_Task statement_. Within the listing below, the lines to output run from the one containing "The width and height of the screenshot is (1568, 591)." through the one containing "Task: Select the CG18371 gene feature"; copy them exactly and nothing else.

_Dataset content_.

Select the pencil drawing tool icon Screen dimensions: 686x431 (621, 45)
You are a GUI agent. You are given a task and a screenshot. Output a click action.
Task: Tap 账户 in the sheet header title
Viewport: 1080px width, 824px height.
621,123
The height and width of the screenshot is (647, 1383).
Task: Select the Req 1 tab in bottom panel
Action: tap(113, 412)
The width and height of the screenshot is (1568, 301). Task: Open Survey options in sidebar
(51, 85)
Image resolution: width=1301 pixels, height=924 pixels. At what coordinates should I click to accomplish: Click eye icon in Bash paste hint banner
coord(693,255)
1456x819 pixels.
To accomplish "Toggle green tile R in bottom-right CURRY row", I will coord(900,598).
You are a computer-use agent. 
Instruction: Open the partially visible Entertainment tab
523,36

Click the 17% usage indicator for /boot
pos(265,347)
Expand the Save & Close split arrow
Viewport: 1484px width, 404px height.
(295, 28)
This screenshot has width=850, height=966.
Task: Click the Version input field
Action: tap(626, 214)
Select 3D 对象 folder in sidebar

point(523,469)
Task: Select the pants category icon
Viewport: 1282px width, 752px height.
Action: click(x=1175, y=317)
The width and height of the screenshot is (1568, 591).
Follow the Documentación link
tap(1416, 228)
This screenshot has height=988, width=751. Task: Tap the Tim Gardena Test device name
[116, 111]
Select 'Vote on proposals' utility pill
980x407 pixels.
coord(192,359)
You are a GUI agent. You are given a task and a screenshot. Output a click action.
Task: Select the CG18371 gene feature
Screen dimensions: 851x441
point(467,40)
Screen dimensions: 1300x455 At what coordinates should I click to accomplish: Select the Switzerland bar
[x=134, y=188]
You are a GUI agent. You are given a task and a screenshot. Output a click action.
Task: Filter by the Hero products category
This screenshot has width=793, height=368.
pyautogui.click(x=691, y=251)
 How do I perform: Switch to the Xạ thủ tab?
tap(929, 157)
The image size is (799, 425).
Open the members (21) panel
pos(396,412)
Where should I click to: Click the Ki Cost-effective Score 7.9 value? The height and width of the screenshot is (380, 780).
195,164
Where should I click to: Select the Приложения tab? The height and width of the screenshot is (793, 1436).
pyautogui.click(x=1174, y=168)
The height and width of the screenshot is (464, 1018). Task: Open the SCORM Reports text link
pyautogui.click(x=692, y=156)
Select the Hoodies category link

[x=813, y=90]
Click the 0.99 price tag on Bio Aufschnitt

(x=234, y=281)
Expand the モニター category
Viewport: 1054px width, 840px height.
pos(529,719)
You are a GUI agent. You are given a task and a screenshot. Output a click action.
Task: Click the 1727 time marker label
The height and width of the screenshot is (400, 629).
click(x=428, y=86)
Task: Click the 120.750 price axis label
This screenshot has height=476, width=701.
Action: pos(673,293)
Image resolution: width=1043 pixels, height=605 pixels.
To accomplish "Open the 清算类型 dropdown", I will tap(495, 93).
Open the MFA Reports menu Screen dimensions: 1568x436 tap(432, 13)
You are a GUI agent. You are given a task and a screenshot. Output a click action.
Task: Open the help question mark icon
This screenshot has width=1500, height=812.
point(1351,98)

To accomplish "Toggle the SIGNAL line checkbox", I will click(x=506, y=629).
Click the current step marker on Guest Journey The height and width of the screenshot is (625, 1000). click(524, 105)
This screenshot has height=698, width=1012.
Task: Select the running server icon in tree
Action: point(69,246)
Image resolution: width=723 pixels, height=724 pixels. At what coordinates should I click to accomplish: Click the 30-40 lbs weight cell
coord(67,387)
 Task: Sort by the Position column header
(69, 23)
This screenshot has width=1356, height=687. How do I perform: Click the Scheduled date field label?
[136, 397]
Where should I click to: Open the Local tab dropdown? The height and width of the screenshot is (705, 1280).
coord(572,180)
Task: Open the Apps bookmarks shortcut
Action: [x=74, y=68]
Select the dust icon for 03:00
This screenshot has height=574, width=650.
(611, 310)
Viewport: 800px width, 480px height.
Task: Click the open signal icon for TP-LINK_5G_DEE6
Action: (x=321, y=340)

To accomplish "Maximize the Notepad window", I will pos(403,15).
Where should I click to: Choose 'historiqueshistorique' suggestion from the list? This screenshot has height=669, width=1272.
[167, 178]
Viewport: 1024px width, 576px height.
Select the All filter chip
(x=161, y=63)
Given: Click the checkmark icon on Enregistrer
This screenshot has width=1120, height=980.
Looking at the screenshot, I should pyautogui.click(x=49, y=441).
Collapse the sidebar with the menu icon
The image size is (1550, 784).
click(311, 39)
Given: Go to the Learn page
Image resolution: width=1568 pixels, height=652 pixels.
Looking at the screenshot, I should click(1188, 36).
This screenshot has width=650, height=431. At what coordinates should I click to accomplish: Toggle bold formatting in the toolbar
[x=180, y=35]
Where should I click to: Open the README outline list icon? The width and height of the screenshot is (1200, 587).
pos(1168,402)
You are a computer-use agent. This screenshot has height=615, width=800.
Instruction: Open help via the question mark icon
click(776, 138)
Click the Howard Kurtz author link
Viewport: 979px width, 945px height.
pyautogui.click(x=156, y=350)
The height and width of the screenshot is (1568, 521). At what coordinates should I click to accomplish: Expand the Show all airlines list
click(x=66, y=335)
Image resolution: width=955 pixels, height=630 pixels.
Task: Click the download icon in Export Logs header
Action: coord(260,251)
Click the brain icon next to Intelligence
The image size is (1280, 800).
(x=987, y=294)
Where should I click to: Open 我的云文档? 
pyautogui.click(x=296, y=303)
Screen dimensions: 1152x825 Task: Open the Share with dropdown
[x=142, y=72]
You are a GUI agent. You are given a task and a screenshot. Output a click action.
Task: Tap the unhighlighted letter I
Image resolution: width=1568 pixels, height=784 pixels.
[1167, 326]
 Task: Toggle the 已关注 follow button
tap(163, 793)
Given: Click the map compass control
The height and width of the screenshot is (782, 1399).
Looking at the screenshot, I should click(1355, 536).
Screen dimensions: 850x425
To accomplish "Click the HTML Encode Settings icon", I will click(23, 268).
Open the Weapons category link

_Reply to the task_.
The width and height of the screenshot is (1568, 591).
Follow the Documentación link
tap(1416, 228)
This screenshot has height=988, width=751. Task: Tap the Tim Gardena Test device name
[116, 111]
Select 'Vote on proposals' utility pill
980x407 pixels.
coord(192,359)
You are a GUI agent. You are given a task and a screenshot. Output a click action.
Task: Select the CG18371 gene feature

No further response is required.